Would you like to customise the settings now (y/N) ?は “n”
$ bash <(curl -sL https://raw.githubusercontent.com/node-red/linux-installers/master/deb/update-nodejs-and-nodered)
Moddable、node-red mcu plugin、nodesのインストール
ここでは、xs-devを利用して簡単にインストールします。
入力するコマンドはすべて、Ubuntu(WSL)に入力します。
まず準備としてssh-askpassをインストールします。
$ sudo apt install ssh-askpass
ssh-askpassの設定をします。
~/.askpassファイルを作成します。"password”部分は自分のパスワードに置き換えてください。
#!/bin/bash
echo "password"
ファイルの属性と環境変数を設定します。
$ chmod +x ~/.askpass
$ export SUDO_ASKPASS=~/.askpass
次に開発環境をインストールしていきます。

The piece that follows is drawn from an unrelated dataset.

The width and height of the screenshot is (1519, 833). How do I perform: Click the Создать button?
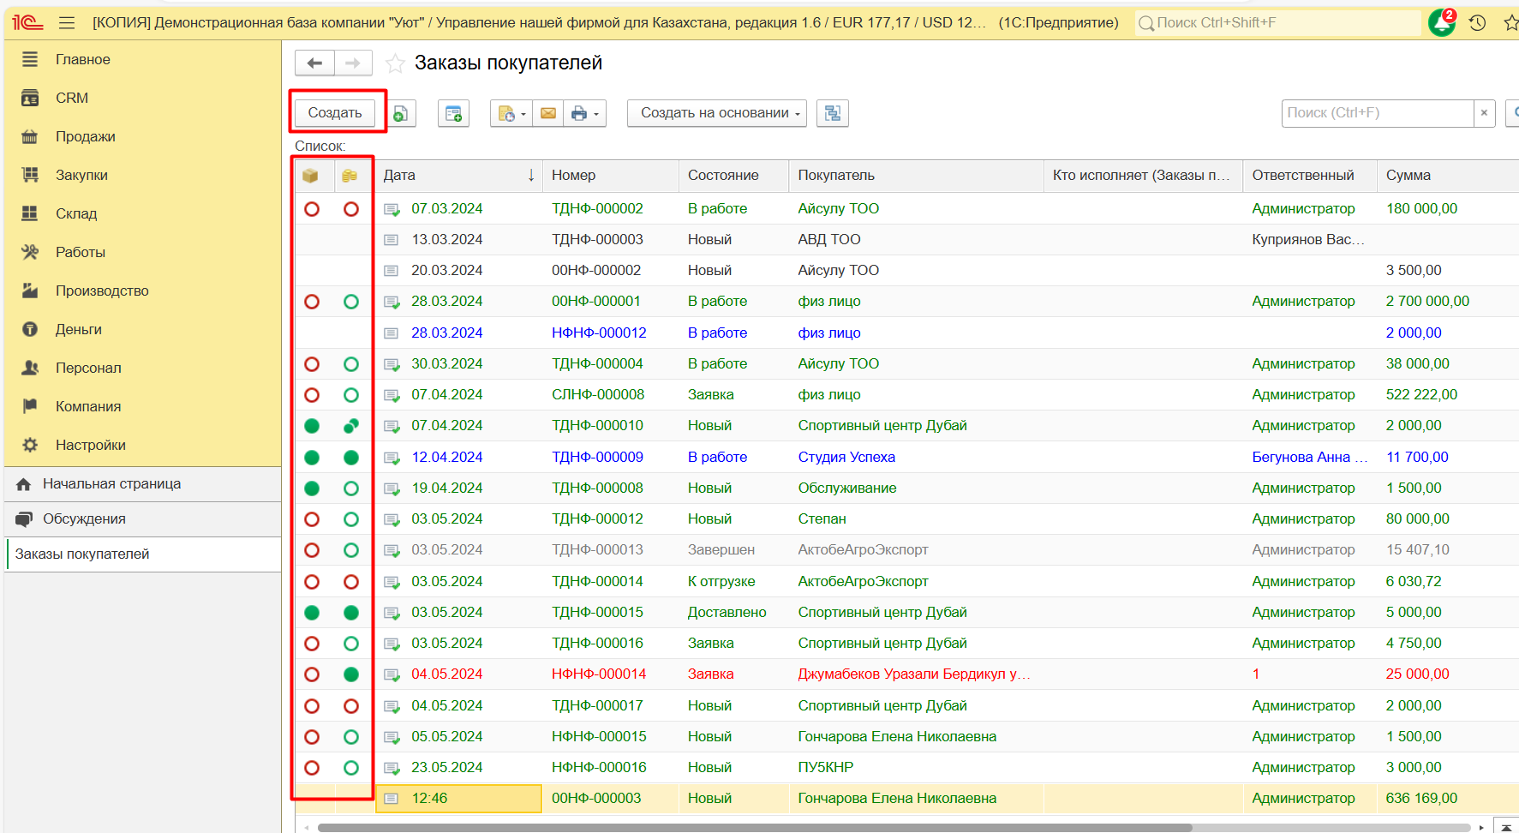pyautogui.click(x=335, y=113)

少し時間のかかる部分もあります。
※本来npmを利用してxs-devを入れるときにはsudoは不要なのですが、なぜかエラーが発生するので付加しています。
※Moddableは最新版をインストールするためにpublicブランチにしています。
$ sudo -A npm i -g xs-dev
$ xs-dev setup --target-branch public
$ xs-dev setup --device esp32
$ cd ~/.node-red
$ npm i @ralphwetzel/node-red-mcu-plugin
$ npm i @moddable-node-red/mcu
環境変数等を反映するために、WSLを再起動します。
NodeREDの起動
NodeREDはUbuntu(WSL)で次のコマンドを入力します。
$ node-red
Windowsのブラウザで”localhost:1880”を開きます。
※WSL2はあくまでもWindowsの環境上で動いています。
左のパレットにMCUノード、右のサイドバー(隠れていたら右端の▼で表示)にNode-RED MCUサイドバーが表示されています。
M5Stack Basicなどの利用方法
M5Stack BasicなどUSB-UART変換のデバイスが入っているデバイス
- デバイス(M5Stackなど)をPCに接続します。
- Windowsのターミナル(管理者)で次のコマンドを入力し、接続リストを表示し、BUSIDを調べます。
> usbipd wsl list
3. デバイスの接続先をWSLに変更します。
次のコマンドを実行します。オプションの -b でBUSIDを –a で自動再接続を指定しています。自動接続をやめる場合は、同じターミナルで[ Ctrl + C ]を押します。
> usbipd wsl attach -a -b 1-2
以上でデバイスがWSL2で使えるようになりました。
なお、Ubuntu(WSL)側でデバイスの接続を確認したい場合は、次のいずれかのコマンドでできます。
$ lsusb
$ ls -al /dev/ttyUSB*
M5AtomS3などの利用方法
M5AtomS3などUSB-UART変換のデバイスが入っておらず、書き込みとdebugで異なる接続環境になる場合のデバイスです。ここではM5AtomS3を利用しています。
なお、書き込みはできますが、デバッグが失敗します。(まれに、成功することもあります。)
- デバイス(M5Atom S3など)をPCに接続します。
- デバイスを書き込み状態にします(AtomS3の場合は本体のResetボタンをランプが付くまで長押しします。)
- Windowsのターミナル(管理者)で次のコマンドを入力し、BUSIDを確認します。
> usbipd wsl list
4. デバイスの接続先をWSLに変更します。
次のコマンドを実行します。オプションの -b でBUSID指定します。この時点では –a (自動再接続)を指定しないようにしましょう。
> usbipd wsl attach -b 1-1
※UbuntuはM5AtomS3を/dev/ttyACM* で接続されます。
5. NodeREDでフローのビルドを行います。
"### Press RESET to restart device"という表示まで進みます。
6. M5AtomS3のResetを押します。
Resetするとデバイス(M5AtomS3)がUbuntuから切り離されます。
7. 再度デバイスの接続先をWSLに変更します。
次のコマンドを実行します。オプションの -b でBUSID指定します。今回は –a (自動再接続)をつけて実行します。
※xsbugに接続した時点で再度切り離されるためです。
> usbipd wsl attach -a -b 1-1
※7は、失敗することが多いです。失敗するとデバッグはできませんが、デバイスは正常に動作します。(デバッグしないのであれば、MCUサイドバーのInstrumentationは何も選択しないのも手です。)
※何か良い方法を知っている人は教えてください。